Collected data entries
------------------------------------------------------------------------
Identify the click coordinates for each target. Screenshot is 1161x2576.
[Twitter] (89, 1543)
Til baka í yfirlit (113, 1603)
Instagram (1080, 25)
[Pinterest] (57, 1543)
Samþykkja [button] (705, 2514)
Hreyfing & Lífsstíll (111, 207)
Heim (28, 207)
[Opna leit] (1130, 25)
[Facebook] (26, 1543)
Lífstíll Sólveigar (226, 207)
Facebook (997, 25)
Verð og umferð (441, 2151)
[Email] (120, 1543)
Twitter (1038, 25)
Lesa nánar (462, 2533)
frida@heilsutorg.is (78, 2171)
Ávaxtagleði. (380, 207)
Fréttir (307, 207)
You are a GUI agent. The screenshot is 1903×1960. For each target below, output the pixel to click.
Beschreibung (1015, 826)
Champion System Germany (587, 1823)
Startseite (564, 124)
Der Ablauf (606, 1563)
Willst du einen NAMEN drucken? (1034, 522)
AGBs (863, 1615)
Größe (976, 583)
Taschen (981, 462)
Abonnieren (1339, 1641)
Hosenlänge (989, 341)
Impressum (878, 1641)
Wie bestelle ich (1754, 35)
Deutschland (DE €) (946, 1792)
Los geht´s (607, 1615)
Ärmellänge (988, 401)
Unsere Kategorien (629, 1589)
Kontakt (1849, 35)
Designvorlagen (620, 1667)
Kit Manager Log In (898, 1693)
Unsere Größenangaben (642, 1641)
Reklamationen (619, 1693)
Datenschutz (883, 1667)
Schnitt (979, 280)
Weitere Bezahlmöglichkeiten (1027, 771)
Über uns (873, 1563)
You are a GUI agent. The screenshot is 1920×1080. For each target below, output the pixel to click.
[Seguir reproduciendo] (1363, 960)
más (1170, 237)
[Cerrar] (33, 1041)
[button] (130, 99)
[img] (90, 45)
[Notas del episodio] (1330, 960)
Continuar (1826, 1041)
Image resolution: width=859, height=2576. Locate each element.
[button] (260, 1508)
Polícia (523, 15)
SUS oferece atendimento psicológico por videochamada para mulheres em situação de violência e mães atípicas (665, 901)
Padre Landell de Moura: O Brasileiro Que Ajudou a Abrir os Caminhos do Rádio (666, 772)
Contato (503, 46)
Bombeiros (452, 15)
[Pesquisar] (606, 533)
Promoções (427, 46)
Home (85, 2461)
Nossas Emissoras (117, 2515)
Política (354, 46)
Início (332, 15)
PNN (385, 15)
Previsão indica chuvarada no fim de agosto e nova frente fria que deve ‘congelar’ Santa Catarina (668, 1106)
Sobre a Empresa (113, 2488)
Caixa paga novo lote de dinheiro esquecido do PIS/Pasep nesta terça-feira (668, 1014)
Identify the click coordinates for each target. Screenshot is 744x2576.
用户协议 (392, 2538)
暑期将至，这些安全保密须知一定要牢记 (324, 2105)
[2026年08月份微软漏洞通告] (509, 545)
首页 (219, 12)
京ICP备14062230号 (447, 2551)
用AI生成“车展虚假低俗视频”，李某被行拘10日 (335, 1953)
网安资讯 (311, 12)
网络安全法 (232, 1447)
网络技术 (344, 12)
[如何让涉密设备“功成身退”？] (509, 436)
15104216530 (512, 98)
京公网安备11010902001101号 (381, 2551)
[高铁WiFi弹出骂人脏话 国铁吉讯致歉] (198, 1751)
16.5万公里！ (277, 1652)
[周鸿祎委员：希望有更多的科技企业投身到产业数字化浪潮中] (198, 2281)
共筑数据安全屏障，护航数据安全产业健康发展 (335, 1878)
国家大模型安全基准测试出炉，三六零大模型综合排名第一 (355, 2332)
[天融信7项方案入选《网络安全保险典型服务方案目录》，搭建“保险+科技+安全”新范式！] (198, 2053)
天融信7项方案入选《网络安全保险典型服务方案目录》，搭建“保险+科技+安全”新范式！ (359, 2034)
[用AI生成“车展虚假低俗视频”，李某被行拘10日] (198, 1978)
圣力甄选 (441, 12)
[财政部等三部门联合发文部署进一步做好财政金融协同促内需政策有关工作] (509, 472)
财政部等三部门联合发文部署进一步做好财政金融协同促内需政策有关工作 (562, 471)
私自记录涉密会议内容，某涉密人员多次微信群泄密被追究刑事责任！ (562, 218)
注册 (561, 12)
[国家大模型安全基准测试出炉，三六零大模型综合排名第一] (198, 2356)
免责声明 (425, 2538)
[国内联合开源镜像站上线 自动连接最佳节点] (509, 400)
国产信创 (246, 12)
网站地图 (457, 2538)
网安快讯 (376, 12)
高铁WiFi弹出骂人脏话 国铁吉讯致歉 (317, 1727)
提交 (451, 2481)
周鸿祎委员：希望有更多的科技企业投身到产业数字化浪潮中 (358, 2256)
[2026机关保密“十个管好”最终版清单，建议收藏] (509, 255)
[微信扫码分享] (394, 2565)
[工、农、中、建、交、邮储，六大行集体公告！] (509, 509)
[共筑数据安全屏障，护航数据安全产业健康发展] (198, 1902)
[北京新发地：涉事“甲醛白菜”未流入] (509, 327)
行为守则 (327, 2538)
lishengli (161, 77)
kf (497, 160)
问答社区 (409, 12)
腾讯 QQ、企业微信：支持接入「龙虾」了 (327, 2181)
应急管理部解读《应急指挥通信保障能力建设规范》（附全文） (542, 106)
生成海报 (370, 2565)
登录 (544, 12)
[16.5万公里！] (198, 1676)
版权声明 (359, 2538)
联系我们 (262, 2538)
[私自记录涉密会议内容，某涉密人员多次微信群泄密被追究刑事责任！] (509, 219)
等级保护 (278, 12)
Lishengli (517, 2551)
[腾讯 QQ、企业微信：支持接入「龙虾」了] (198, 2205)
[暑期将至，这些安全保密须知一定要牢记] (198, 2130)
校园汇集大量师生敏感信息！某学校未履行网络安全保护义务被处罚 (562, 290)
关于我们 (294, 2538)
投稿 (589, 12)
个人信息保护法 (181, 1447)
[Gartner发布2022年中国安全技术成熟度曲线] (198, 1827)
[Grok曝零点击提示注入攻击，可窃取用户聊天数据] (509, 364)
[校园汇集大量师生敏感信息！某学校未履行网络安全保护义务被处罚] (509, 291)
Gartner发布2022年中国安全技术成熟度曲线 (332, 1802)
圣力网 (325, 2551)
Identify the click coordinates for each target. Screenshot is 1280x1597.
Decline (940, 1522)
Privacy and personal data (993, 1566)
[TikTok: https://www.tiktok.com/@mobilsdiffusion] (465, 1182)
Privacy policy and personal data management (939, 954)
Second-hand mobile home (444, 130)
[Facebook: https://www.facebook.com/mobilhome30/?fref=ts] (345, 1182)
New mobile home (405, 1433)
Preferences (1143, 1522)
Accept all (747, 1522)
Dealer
------------------------------------------------------------------------
YOUR TASK → When you reach the line holding "网安快讯 (376, 12)" in the records above, begin reproducing exactly, stop after the line holding "lishengli (161, 77)", and output nothing else.

TASK RESPONSE →
网安快讯 (376, 12)
高铁WiFi弹出骂人脏话 国铁吉讯致歉 (317, 1727)
提交 (451, 2481)
周鸿祎委员：希望有更多的科技企业投身到产业数字化浪潮中 (358, 2256)
[2026机关保密“十个管好”最终版清单，建议收藏] (509, 255)
[微信扫码分享] (394, 2565)
[工、农、中、建、交、邮储，六大行集体公告！] (509, 509)
[共筑数据安全屏障，护航数据安全产业健康发展] (198, 1902)
[北京新发地：涉事“甲醛白菜”未流入] (509, 327)
行为守则 (327, 2538)
lishengli (161, 77)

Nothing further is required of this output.